> _ZADANIE DO WYKONANIA_:
Przepisz słowo w słowo całą forumową wypowiedź o relacjach z ojcem.

> _WYODRĘBNIONY TEKST_:
◆ ◆ ◆ ◆ ◆
Ludzie starsi mają często tak ugruntowane poglądy, tak zatwardziałe serce że nie dopuszczają do siebie żadnej winy, a to jest moim zdaniem punkt zwrotny w poprawie relacji, innymi słowy, skoro mój ojciec zjebał, i kazdy to widzi, a mimo to nie dopuszcza do siebie myśli że zjebał, to o jakim wyprostowaniu relacji piszesz, to jest strata czasu.

 

11 godzin temu, Yolo napisał:

Można też nosić w sobie poczucie żalu czy winy, wolny wybór. 

Poczucie winy ukształtowało się często na etapie słabej świadomości jednostki, więc o wolnym wyborze to sobie można pomarzyć, wolny wybór jest wtedy, kiedy wiesz że masz możliwość się od tego odciąć, ale np tego nie robisz, ale żeby to zadziałało musisz nabyć odpowiednich kompetencji na poziomie mentalnym, dziecko takich mechanizmów nie zna, dlatego Kościół Katolicki zabiega o religie od najmłodszych lat, aby wczepić dzieciom poczucie winy i poprzez nie, sterować nimi do końca życia.

 

11 godzin temu, Yolo napisał:

Próby dotarcia do ojca, nauczenie go relacji.

I znowu to samo, skoro ojciec jest zatwardziały i nie chcę poprawy bo nie uważa że w czymś zawinił, to w jaki sposób chcesz poprawić relacje?
◆ ◆ ◆ ◆ ◆
> _PRZEDSTAWIONE DANE_:
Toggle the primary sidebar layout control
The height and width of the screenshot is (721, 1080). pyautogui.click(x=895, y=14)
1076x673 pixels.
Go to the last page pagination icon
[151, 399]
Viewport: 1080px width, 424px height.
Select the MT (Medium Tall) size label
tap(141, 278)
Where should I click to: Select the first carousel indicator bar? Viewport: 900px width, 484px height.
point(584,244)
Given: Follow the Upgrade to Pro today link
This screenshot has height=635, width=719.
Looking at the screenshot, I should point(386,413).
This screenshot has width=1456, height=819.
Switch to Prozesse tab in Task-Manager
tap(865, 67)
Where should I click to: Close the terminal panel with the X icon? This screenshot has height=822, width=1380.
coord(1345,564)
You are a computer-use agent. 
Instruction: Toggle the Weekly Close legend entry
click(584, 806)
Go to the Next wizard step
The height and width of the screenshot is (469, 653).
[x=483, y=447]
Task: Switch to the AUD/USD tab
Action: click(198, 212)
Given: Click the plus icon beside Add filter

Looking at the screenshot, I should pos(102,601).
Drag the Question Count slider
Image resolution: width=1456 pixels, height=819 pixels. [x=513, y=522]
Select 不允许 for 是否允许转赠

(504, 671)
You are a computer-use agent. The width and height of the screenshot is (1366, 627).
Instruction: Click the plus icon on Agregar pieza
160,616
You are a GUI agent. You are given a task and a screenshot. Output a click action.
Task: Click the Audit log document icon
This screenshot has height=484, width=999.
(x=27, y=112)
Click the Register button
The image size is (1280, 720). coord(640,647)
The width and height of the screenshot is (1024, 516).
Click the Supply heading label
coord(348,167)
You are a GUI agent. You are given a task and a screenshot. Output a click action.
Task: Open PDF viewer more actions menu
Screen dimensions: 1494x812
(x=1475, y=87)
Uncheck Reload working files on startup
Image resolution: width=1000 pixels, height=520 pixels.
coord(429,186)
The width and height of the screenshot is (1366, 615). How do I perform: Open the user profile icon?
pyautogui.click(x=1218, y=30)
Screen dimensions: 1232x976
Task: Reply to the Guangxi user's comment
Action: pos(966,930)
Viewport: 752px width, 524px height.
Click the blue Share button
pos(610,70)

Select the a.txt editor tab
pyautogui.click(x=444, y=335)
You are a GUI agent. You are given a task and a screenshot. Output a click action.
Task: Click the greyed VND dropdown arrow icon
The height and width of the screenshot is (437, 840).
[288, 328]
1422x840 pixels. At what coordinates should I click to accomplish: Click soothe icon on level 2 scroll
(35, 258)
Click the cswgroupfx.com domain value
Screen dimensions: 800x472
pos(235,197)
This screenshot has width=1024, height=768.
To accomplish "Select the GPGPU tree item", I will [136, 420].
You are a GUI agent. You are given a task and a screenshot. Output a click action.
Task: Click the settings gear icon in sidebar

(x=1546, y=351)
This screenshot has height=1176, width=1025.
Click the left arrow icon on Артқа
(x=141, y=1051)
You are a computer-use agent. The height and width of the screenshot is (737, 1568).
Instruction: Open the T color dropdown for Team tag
◆ ◆ ◆ ◆ ◆
> _POPRAWNY WYNIK_:
Ludzie starsi mają często tak ugruntowane poglądy, tak zatwardziałe serce że nie dopuszczają do siebie żadnej winy, a to jest moim zdaniem punkt zwrotny w poprawie relacji, innymi słowy, skoro mój ojciec zjebał, i kazdy to widzi, a mimo to nie dopuszcza do siebie myśli że zjebał, to o jakim wyprostowaniu relacji piszesz, to jest strata czasu.

 

11 godzin temu, Yolo napisał:

Można też nosić w sobie poczucie żalu czy winy, wolny wybór. 

Poczucie winy ukształtowało się często na etapie słabej świadomości jednostki, więc o wolnym wyborze to sobie można pomarzyć, wolny wybór jest wtedy, kiedy wiesz że masz możliwość się od tego odciąć, ale np tego nie robisz, ale żeby to zadziałało musisz nabyć odpowiednich kompetencji na poziomie mentalnym, dziecko takich mechanizmów nie zna, dlatego Kościół Katolicki zabiega o religie od najmłodszych lat, aby wczepić dzieciom poczucie winy i poprzez nie, sterować nimi do końca życia.

 

11 godzin temu, Yolo napisał:

Próby dotarcia do ojca, nauczenie go relacji.

I znowu to samo, skoro ojciec jest zatwardziały i nie chcę poprawy bo nie uważa że w czymś zawinił, to w jaki sposób chcesz poprawić relacje?